Please rewrite everything in the records from the line containing "Select the 直线法 radio button" down to the line containing "Click the hasta" as a Markdown table, with the columns Row and Line text, leaving out blank lines.
======== Records shown ========
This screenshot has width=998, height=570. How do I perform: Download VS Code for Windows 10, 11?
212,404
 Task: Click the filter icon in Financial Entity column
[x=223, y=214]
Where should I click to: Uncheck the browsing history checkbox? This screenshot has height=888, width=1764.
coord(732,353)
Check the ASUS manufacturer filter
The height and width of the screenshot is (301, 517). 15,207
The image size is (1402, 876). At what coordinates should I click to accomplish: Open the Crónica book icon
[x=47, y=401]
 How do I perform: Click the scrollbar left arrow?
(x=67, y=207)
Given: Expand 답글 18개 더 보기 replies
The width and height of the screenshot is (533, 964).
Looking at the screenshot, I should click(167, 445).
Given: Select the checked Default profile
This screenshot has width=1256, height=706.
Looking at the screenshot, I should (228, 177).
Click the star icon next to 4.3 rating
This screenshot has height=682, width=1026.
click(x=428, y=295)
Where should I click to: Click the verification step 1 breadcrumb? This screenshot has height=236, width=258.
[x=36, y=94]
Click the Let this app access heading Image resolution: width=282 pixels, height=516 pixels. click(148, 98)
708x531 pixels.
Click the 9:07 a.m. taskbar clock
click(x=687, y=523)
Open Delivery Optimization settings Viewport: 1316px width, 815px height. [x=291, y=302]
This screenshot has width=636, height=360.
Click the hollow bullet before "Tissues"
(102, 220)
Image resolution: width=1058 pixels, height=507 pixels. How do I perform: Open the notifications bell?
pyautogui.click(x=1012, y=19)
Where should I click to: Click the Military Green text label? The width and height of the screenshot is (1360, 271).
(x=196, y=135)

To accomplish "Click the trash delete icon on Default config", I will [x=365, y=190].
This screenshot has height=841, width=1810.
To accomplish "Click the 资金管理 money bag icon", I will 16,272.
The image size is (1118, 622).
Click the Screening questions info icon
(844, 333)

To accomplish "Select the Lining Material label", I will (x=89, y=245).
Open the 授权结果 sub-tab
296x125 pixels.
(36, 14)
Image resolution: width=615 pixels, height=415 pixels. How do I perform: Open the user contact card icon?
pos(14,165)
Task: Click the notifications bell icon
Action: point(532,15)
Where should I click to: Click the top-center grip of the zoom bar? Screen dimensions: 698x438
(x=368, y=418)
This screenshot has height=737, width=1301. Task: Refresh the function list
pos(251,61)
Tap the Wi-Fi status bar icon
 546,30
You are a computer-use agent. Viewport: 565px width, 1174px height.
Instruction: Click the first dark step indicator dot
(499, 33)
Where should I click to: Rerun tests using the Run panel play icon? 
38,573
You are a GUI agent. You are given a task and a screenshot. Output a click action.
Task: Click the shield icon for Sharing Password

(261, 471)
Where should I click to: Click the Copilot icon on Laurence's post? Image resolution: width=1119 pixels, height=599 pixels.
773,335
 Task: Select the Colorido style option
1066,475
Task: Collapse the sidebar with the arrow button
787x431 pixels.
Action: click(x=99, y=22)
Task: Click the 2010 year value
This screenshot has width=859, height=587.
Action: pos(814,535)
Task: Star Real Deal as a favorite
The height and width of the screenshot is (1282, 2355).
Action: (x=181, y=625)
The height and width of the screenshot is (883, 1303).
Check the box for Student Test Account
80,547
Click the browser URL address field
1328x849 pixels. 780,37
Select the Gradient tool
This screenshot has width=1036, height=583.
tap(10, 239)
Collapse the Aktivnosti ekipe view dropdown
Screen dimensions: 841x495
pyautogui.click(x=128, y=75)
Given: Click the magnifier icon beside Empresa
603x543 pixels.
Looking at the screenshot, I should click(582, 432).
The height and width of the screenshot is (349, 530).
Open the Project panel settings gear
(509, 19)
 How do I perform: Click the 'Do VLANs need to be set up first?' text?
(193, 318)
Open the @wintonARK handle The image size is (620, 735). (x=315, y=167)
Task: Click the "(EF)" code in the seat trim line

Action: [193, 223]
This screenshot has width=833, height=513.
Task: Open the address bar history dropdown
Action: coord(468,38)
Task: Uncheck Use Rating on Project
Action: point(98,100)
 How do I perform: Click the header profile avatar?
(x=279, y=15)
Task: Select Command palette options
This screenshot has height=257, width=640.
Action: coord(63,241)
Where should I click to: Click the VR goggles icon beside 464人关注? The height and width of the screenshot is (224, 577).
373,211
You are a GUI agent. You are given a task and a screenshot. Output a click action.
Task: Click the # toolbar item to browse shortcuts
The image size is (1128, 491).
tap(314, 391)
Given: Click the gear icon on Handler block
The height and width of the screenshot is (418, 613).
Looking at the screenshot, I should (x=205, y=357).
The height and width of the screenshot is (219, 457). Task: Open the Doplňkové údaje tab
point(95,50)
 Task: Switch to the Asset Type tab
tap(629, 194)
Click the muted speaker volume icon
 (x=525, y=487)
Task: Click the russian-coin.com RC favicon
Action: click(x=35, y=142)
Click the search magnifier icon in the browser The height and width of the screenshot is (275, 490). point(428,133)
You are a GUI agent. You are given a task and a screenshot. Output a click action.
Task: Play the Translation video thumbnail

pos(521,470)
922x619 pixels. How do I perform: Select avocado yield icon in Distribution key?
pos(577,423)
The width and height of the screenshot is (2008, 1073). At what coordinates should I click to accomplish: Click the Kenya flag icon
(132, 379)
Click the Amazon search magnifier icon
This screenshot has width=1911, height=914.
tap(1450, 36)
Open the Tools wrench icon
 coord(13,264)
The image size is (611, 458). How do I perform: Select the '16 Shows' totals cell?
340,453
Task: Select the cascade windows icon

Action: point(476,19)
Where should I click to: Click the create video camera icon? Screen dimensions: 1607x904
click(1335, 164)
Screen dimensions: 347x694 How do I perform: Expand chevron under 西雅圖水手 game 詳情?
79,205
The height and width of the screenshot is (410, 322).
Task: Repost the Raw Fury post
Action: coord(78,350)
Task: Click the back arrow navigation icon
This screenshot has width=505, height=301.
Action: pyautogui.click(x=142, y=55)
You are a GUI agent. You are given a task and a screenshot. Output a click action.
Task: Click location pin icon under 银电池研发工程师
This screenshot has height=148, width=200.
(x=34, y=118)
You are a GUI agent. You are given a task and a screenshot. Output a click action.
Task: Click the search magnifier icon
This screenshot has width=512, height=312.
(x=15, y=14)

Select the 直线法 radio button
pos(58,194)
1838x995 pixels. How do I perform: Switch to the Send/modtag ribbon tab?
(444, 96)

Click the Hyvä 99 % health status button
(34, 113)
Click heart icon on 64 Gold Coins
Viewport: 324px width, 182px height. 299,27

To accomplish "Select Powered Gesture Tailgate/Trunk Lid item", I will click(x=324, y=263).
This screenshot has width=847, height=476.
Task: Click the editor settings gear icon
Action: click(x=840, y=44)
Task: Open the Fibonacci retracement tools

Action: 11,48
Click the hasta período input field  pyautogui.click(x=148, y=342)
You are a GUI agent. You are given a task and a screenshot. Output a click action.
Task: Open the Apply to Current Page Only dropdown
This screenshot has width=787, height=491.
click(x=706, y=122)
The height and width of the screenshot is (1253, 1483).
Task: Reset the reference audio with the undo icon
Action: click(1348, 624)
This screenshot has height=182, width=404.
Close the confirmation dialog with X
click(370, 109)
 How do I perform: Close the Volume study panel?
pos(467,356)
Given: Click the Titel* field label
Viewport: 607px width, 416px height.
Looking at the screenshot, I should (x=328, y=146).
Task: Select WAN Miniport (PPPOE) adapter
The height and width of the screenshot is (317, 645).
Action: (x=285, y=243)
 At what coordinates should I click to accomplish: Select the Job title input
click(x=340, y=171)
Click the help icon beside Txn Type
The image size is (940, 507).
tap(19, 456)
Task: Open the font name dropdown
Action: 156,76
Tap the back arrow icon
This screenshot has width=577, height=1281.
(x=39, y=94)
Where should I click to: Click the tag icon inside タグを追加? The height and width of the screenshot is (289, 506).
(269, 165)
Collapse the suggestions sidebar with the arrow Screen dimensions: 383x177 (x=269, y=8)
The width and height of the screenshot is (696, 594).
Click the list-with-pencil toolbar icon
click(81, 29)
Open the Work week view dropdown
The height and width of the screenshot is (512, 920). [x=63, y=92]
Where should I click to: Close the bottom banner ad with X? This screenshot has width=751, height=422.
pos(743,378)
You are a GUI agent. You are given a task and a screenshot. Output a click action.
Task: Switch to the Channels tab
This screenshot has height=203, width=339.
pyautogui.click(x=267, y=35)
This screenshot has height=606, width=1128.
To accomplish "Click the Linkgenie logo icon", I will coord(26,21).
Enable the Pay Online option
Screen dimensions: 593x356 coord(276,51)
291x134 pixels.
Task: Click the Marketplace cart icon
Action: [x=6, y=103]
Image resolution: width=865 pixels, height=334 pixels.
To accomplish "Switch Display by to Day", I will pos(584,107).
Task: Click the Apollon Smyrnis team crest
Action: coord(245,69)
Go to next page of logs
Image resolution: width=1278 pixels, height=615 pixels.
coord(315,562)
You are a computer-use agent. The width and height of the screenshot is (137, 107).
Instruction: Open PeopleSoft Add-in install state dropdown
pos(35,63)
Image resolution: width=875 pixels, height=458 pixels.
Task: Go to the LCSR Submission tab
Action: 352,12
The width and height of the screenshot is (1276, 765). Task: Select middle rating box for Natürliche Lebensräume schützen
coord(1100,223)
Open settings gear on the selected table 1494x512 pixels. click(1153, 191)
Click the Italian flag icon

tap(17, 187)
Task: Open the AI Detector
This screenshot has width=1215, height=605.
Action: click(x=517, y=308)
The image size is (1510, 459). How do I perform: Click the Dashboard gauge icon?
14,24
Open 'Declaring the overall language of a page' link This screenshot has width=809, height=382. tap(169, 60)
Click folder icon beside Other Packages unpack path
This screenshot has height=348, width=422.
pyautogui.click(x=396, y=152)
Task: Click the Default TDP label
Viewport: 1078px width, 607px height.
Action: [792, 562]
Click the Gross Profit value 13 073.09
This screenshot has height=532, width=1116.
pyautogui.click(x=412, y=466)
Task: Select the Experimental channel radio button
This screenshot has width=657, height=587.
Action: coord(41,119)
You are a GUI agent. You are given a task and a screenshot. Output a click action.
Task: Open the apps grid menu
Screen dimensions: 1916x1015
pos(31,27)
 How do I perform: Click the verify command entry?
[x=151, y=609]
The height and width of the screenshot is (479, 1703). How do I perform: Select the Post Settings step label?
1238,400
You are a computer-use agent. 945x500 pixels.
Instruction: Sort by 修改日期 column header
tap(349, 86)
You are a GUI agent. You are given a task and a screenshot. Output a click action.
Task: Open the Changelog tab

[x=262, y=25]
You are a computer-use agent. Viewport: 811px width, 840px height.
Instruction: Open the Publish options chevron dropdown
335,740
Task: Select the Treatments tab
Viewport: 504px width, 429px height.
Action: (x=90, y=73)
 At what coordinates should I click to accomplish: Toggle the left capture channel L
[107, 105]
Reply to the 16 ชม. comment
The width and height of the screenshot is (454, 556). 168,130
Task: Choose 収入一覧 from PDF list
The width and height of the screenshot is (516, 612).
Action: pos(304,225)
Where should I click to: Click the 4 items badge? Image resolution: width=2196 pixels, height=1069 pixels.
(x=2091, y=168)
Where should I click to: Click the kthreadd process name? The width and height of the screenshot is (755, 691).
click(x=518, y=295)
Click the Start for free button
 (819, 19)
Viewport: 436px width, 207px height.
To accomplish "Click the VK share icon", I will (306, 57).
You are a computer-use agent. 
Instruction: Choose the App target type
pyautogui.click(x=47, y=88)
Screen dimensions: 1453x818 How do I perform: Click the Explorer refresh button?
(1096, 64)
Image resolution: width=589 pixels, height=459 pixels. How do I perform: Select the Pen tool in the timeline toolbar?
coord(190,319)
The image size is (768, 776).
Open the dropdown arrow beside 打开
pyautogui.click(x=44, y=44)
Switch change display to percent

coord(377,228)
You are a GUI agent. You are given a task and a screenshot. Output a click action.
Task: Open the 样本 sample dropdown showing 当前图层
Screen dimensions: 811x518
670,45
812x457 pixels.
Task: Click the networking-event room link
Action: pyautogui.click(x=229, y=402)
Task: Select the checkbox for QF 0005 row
========
▶ Result:
| Row | Line text |
|---|---|
| 1 | Select the 直线法 radio button |
| 2 | pos(58,194) |
| 3 | 1838x995 pixels. How do I perform: Switch to the Send/modtag ribbon tab? |
| 4 | (444, 96) |
| 5 | Click the Hyvä 99 % health status button |
| 6 | (34, 113) |
| 7 | Click heart icon on 64 Gold Coins |
| 8 | Viewport: 324px width, 182px height. 299,27 |
| 9 | To accomplish "Select Powered Gesture Tailgate/Trunk Lid item", I will click(x=324, y=263). |
| 10 | This screenshot has width=847, height=476. |
| 11 | Task: Click the editor settings gear icon |
| 12 | Action: click(x=840, y=44) |
| 13 | Task: Open the Fibonacci retracement tools |
| 14 | Action: 11,48 |
| 15 | Click the hasta período input field  pyautogui.click(x=148, y=342) |